ASHGABAT — Turkmenistan's South Iolotan gas field is the world's second largest, estimated to hold up to 21.2 trillion cubic meters of natural gas, British auditor Gaffney, Cline & Associates, or GCA, said Tuesday.
The deposit is key to the reclusive Central Asian state's plans of becoming a major energy supplier to Europe and China.
GCA said the South Iolotan deposit contained between 13.1 tcm and 21.2 tcm of natural gas.
The upper range of the estimate tallies with the government's view that the field could hold in excess of 21 trillion cubic meters and is a significant increase on GCA's previous estimate, made in 2008, of reserves between 4 trillion and 14 trillion cubic meters.
The new estimate for South Iolotan's natural gas reserves put it in second place among the world's largest deposits of the fuel after Iran's South Pars and ahead of Russia's Urengoi.
GCA's 2008 forecast had ranked South Iolotan as the world's sixth largest.
"Turkmenistan's gas reserves are more than enough for any potential demand over the foreseeable future, whether it be from China, Russia, Iran or Europe," Gillett said.
Turkmenistan, a former Soviet republic of 5.4 million people, holds the world's fourth-largest natural gas reserves and is seeking to diversify exports from its Soviet-era master Russia to China, Iran and Europe.
The desert nation plans to more than triple annual gas output to 230 billion cubic meters by 2030, of which it would export 180 bcm.

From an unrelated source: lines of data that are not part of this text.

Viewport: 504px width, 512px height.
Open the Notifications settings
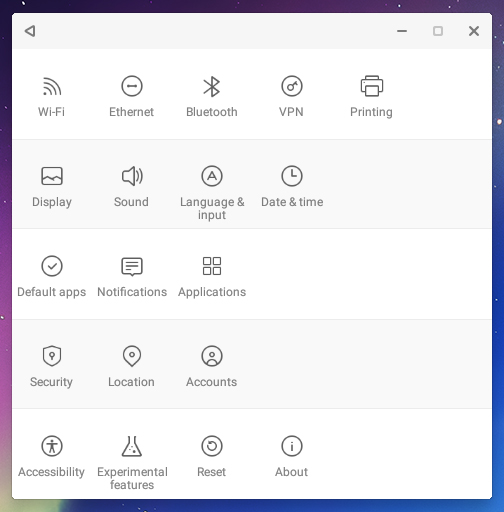click(132, 277)
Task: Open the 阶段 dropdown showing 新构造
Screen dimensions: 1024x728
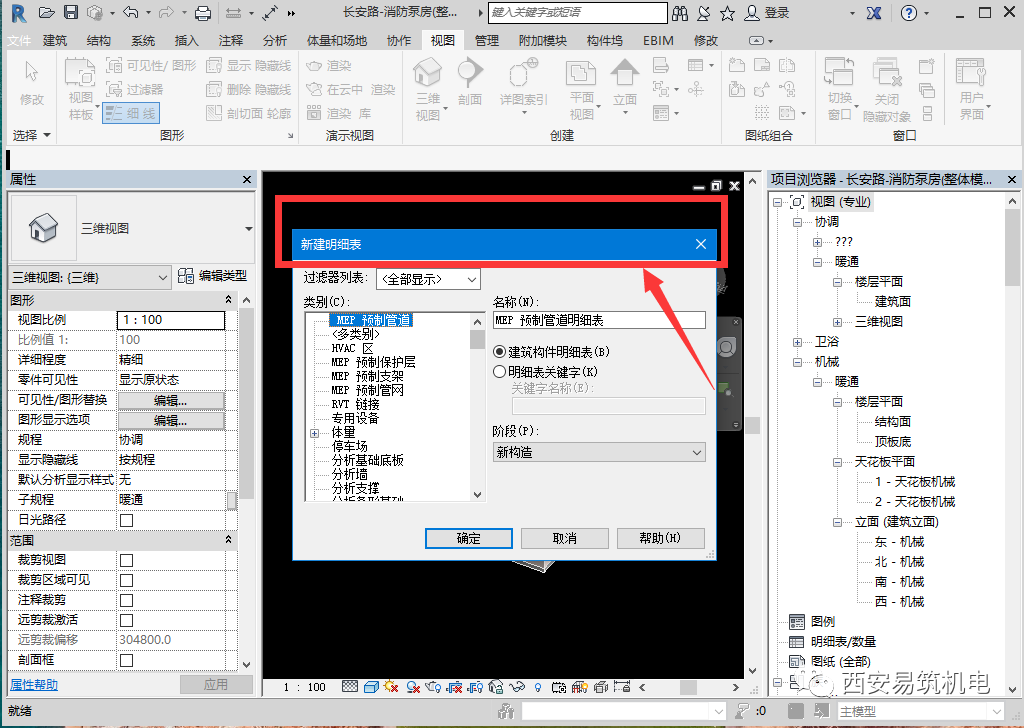Action: click(598, 452)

South Iolotan, sprawling over 3,000 square kilometers about 350 kilometers southeast of the capital Ashgabat, will supply a large portion of this increase.
Official data are hard to obtain in the secretive state, where the word of President Gurbanguly Berdymukhammedov is final, but industry sources estimate current annual gas output at 40 to 44 bcm per year, below the 75 bcm per year prior to 2009.
"The current estimated data for both South Iolotan and Yashlar may well increase still further as additional data are acquired," Gillett said. Yashlar, a separate field, could contain between 1.45 tcm and 5.0 tcm, he said.
Four companies — Chinese state oil and gas firm CNPC, Petrofac Emirates and South Korea's International Corp. and Hyundai Engineering — won $9.7 billion worth of contracts in December 2009 to develop the field. They will drill and build gas plants.
Gas from South Iolotan could theoretically be delivered to the Caspian shore via Turkmenistan's planned East-West pipeline, from where it could cross the sea to Azerbaijan and link up with the planned Southern Corridor route to Europe.
The European Union agreed last month to negotiate a treaty to bring natural gas from Turkmenistan, drawing Moscow's ire.
Shipments to Russia, which buys Turkmen gas for resale to Europe, have declined after a dispute between the two countries over a pipeline rupture in 2009.
Since the end of 2009, another pipeline snaking nearly 2,000 kilometers through Central Asia has been carrying gas east to China's northwestern region of Xinjiang.